Tendo em conta essas premissas,
que são óbvias e de consenso praticamente unânime, já existe uma sólida
base para se questionar a conveniência e a justiça de se conceder perdão
ou enorme benefício ao criminoso que, já identificado como tal, dê
alguma forma de colaboração para o esclarecimento dos atos e efeitos das
ações criminosas de que ele, de alguma forma, tenha participado, como
líder ou sócio. A prática recente que se convencionou chamar de “delação
premiada” não é, necessariamente benéfica à sociedade e não dá a
certeza de que os crimes esclarecidos não voltarão a ocorrer e de que
sejam sanados os maus efeitos que deles decorreram. Essas considerações
são necessárias e oportunas neste momento em que, estando em curso uma
vasta e intensa mobilização para a punição de criminosos que degradaram
as instituições, apossaram-se ilegalmente de recursos públicos e
causaram outros prejuízos de várias naturezas a todo o povo brasileiro,
criou-se a esperança generalizada de que os criminosos serão
exemplarmente punidos e sua trajetória criminosa ficará registrada para
impedir novas aventuras criminosas.
Um fato de extrema
importância acaba de ocorrer dentro desse quadro de denúncias, apurações
e punições, causando grande surpresa e suscitando várias manifestações
de indignação. Esse fato foi o exagerado benefício, um favor penal
manifestamente ilegal, concedido pelo Procurador Geral Rodrigo Janot em
acordo de colaboração celebrado com Joesley e Wesley Batista,
controladores absolutos de uma vasta cadeia de ações criminosas,
organizada e acionada a partir do comando do complexo empresarial JBS. A
simples leitura do texto que registra o acordo de colaboração já deixa
evidente o excessivo favorecimento dos criminosos confessos, que
receberam, em troca de sua colaboração, um favor que vai muito além do
que a lei permite e que lhes dará a possibilidade de, com base em
registros oficiais, obter e usar um atestado de bons antecedentes. Mas
além disso, antes mesmo de saber se as informações por eles fornecidas
sobre seus cúmplices são falsas ou verdadeiras, já lhes foram concedidos
benefícios obviamente exagerados, como a permissão para sair
tranquilamente do País estabelecendo residência em Nova York,
transferindo para fora do Brasil muitos milhões de reais que são apenas
uma parte das elevadíssimas quantias que obtiveram ilegalmente e com
prejuízo do povo brasileiro.
Com efeito, o acordo de colaboração
contém a enumeração de algumas obrigações dos criminosos, como a entrega
de uma lista com os nomes de pessoas que foram beneficiadas pelos
crimes, mas contém também este compromisso expresso assumido pelo
Procurador Geral da Justiça: “o benefício legal do não oferecimento de
denúncia”, como está expresso na cláusula 4ª. do acordo de colaboração.

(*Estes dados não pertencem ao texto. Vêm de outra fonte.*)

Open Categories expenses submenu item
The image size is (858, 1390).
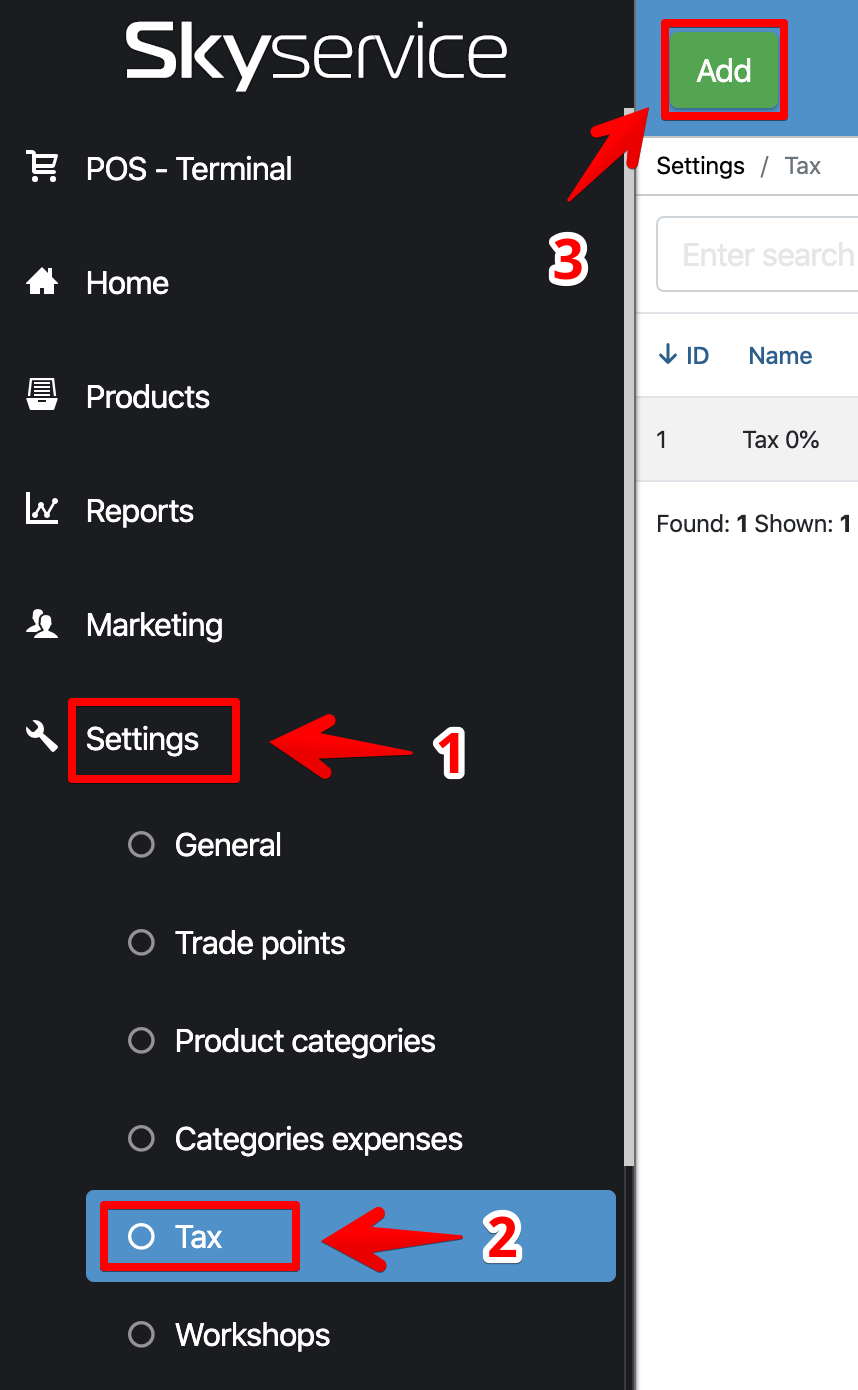[318, 1139]
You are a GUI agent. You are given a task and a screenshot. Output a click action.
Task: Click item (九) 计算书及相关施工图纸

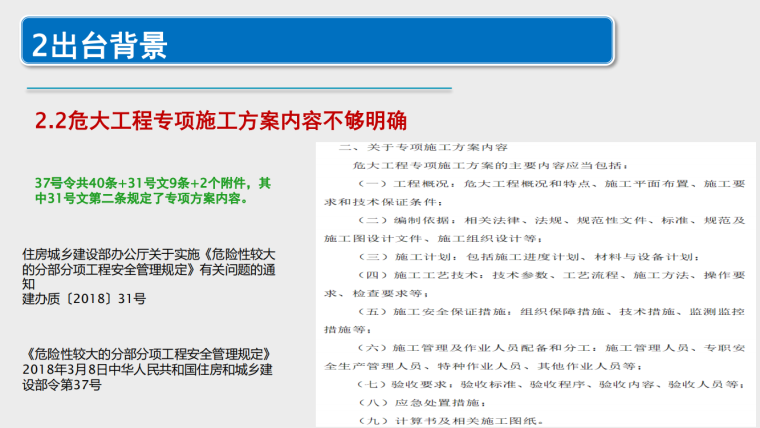[x=460, y=419]
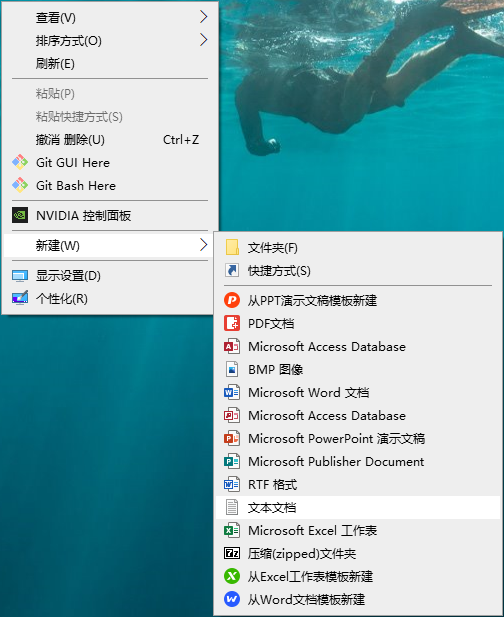Click the Git Bash Here icon
Screen dimensions: 504x617
click(20, 185)
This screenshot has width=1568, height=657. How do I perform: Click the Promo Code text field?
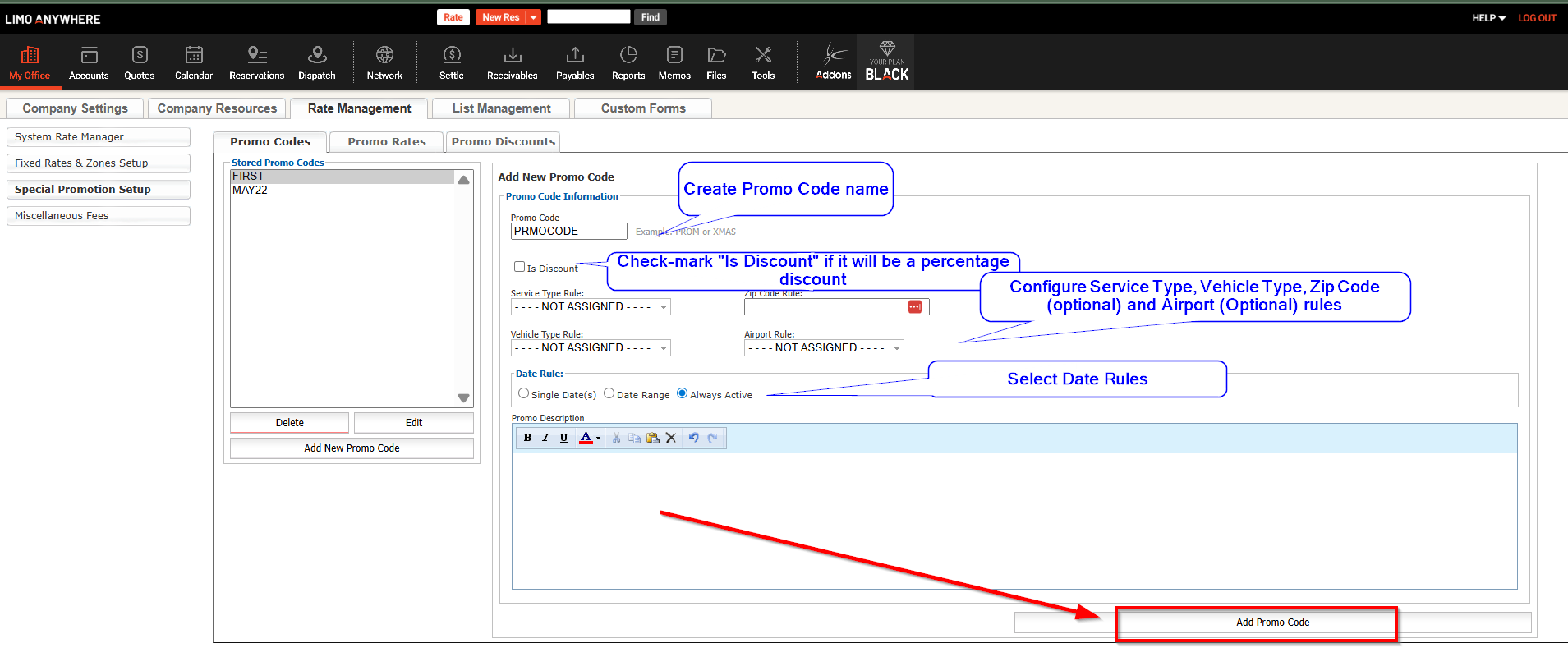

Assim, os criminosos não serão sequer enquadrados como réus em processo
criminal, podendo assim fazer a prova de bons antecedentes. Para dar a
aparência de legalidade a esse extraordinário favor, é indicado o artigo
4º, parágrafo 4º, da Lei 12850, de 2013, que introduziu no sistema
jurídico brasileiro a colaboração premiada. Entretanto, a leitura do
conjunto de dispositivos da referida lei deixa evidente, com muita
clareza, que não poderia ser concedido esse favor legal no caso de
Joesleye Wesley Batista. Com efeito, no mesmo artigo 4º, parágrafo 4º da
Lei 12850 está escrito com toda a clareza: o Procurador Geral da
República poderá deixar de oferecer denúncia se o colaborador: I. não
for o líder da organização criminosa”. Ora, pelo conjunto de informações
já obtidas e publicadas fica fora de dúvida a liderança de Joesley e
Wesley Batista no conjunto de pessoas e entidades envolvidas na prática
dos crimes por eles confessados.
Precisamente sobre esse ponto foi
feita uma crítica, muito equilibrada e objetiva, pela ilustre Advogada e
Procuradora de Justiça do Ministério Público de São Paulo aposentada
Luíza Nagib Eluf, em artigo intitulado”A Lei de Combate ao Crime
Organizado”, publicado no jornal “O Estado de S. Paulo, edição do dia 24
deste mês de maio. Diz ela, analisando o conjunto das informações: “os
irmãos Joesley e Wesley Batista não poderiam ter sido incluídos no
benefício de não ser denunciados porque não se pode afirmar que eles não
seriam líderes da organização e que teriam sido os primeiros a
denunciar a rede criminosa e seus autores”. Aí está, com toda a
evidência, o registro bem fundamentado da ilegalidade praticada pelo
eminente Procurador Geral da Justiça Rodrigo Janot, que tem desempenhado
um papel de grande relevância, atuando com independência e dedicação na
investigação da extensa rede de crimes e criminosos enquadrados no
procedimento que foi intitulado “Lava Jato”. Lamentavelmente, nesse
ponto aqui especificado o preclaro Procurador desviou-se das normas
legais, concedendo um favor que a lei não permitia que fosse concedido e
deixando de cumprir uma de suas obrigações legais fundamentais que é a
apresentação de denúncia quando já houver elementos suficientes para se
ter conhecimento seguro da prática de um crime e da identidade do
criminoso ou dos criminosos. Em parte, essa concessão excessiva e ilegal
do Procurador Geral é irreversível, pois os líderes da ação criminosa
já estão fora do Brasil e já transferiram para o exterior grande parte
do produto das ações criminosas. Mas, como bem ressaltou o eminente
Ministro do Supremo Tribunal Federal Marco Aurélio Mello em declarações
divulgadas pela imprensa, na colaboração premiada quem fixa os
benefícios ao colaborador é o Poder Judiciário, “que deve homologar e
pode rever o acordo”, podendo assim sustar os excessos e impedir que
sejam concedidos outros favores exageradamente generosos, ou
exorbitantes dos permissivos legais, aos criminosos confessos.